L’État devra faire des choix cruciaux, alors même que le débat poussera à des affrontements de nature philosophique et religieuse, d’autant plus violents que ces techniques prométhéennes vont favoriser la fragmentation des églises et la multiplication des sectes.

33Choisir de modifier notre génome ou le fonctionnement de notre conscience, d’orienter l’intelligence artificielle, entraînera plus de passions, de radicalisations idéologiques, voire de risques d’affrontements physiques, que la simple détermination du taux de la taxe carbone. De nouvelles guerres de religions sont envisageables.

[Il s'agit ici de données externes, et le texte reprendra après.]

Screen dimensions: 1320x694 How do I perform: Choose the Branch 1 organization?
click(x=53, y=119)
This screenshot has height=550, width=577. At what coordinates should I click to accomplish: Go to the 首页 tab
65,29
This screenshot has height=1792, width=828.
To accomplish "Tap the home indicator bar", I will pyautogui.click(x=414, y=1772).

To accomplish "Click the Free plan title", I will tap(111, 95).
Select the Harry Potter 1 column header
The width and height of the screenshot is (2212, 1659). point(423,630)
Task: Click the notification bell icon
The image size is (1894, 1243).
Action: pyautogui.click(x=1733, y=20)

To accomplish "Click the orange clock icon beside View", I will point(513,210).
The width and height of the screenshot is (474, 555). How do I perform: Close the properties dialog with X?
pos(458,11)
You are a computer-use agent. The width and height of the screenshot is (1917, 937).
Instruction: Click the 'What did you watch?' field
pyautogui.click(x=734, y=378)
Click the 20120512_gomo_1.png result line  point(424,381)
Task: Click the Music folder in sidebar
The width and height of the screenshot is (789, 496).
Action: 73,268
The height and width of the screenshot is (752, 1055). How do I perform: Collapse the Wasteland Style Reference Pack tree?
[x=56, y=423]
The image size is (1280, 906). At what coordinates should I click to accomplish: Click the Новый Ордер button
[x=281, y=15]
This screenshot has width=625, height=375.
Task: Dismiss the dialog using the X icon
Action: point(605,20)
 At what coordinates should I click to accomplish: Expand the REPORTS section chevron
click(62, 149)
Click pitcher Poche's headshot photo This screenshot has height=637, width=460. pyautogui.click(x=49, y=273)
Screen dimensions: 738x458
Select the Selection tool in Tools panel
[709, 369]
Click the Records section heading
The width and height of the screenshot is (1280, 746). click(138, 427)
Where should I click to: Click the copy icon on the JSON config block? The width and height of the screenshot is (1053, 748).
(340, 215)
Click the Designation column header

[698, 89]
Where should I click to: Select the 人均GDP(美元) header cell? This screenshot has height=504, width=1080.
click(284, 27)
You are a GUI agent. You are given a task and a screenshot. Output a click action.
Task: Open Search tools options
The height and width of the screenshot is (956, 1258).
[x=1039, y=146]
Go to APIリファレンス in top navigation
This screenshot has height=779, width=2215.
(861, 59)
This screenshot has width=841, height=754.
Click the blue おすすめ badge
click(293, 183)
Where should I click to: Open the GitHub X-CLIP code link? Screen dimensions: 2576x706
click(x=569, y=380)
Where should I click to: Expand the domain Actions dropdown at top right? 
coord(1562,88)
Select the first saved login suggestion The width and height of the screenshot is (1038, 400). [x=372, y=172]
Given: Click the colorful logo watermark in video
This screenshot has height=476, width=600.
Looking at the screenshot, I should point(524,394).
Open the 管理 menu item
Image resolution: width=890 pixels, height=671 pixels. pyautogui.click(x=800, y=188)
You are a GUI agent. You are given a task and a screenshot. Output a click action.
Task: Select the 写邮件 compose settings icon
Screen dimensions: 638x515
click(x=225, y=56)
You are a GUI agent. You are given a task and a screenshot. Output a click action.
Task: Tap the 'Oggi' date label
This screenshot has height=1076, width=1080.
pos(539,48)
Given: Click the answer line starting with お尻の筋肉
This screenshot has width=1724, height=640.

34Alors, quelle humanité pour demain ? Un « humanisme 2.0 » reste à inventer, mais constituera-t-il une position solide et défendable ou bien une simple étape, aussi instable et temporaire que l’Allemagne de l’Est de 1990, après la chute du mur de Berlin ? La biopolitique ne sera pas un long fleuve tranquille.

35Selon une logique implacable, ces ruptures technologiques vont accélérer le basculement du centre de gravité mondial que Jacques Attali avait identifié dès 1980. Quasiment absente de la génomique, qui va devenir la première industrie mondiale du XXIe siècle, l’Europe ne pourra prétendre qu’à une très faible croissance de moyen terme.

36Le choix implicite – et objectivement tentant, dans un contexte de crise – de promouvoir dans l’immédiat les secteurs condamnés et les services à la personne non délocalisables exclut en effet que notre continent tienne demain sa place dans le nouvel ordre économique mondial. Il risque d’autant plus de nous condamner à une croissance faible et à des emplois à faible évolution de rémunération qu’une grosse partie des services à la personne sont directement ou indirectement financés par l’impôt, alors même que la pression fiscale européenne est déjà forte.

37Au nom des bons sentiments et d’une vision dépassée de l’économie, les pouvoirs publics négligent parallèlement les industries du futur et notamment la génomique … Il est vrai qu’il est électoralement plus payant à court terme de baisser la TVA sur la restauration, même si ce secteur n’est soumis à aucune concurrence internationale et ne risque pas de se délocaliser.

38Le décalage structurel de croissance entre le reste du monde et l’Europe, qu’une absence dans les industries NBIC ne peut qu’accentuer, pourrait engendrer une cascade d’événements mortifères. Par exemple des revendications salariales radicales impossibles à satisfaire : sauf à cultiver une vision raciste du monde, on voit mal comment un bac - 3 français aux heures comptées et limitées pourra très longtemps gagner dix fois plus que le docteur en génomique de Bangalore ou de Shanghai. Dans des pays européens dont la stabilité est justement assisse sur la loyauté de larges classes moyennes, cette frustration majeure, et l’hostilité croissante aux élites politiques qui l’accompagnera vraisemblablement, sont de véritables poisons. Enfin, pour paraphraser Denis Jambar, nos enfants nous haïront de leur léguer une économie inadaptée aux enjeux de demain.

39Le malthusianisme technologique au nom des bons sentiments et de l’éthique ferait prendre un retard irrattrapable à l’Europe et à la France dans les technologies NBIC. Pouvons-nous nous permettre de passer une nouvelle fois à côté d’une révolution technologique et laisser à nos enfants, outre une montagne de dettes, un tissu économique absent des segments porteurs ?

40Le principe de précaution, qui laisse le champ libre aux industriels de la zone Asie-Pacifique préparant l’avenir pendant que nous subventionnons les secteurs condamnés, est une logique suicidaire. Nous ne pouvons laisser l’avenir de nos enfants entre les mains des partisans du mouvement « Décroissance, frugalité et écologie », sauf à accepter notre vassalisation par les puissances montantes de l’Asie… et la création d’une médecine régénérative off-shore réservée aux plus riches.

Notes

  • [1]
    Société de biotechnologie californienne proposant par exemple à ses clients une analyse de leur code génétique.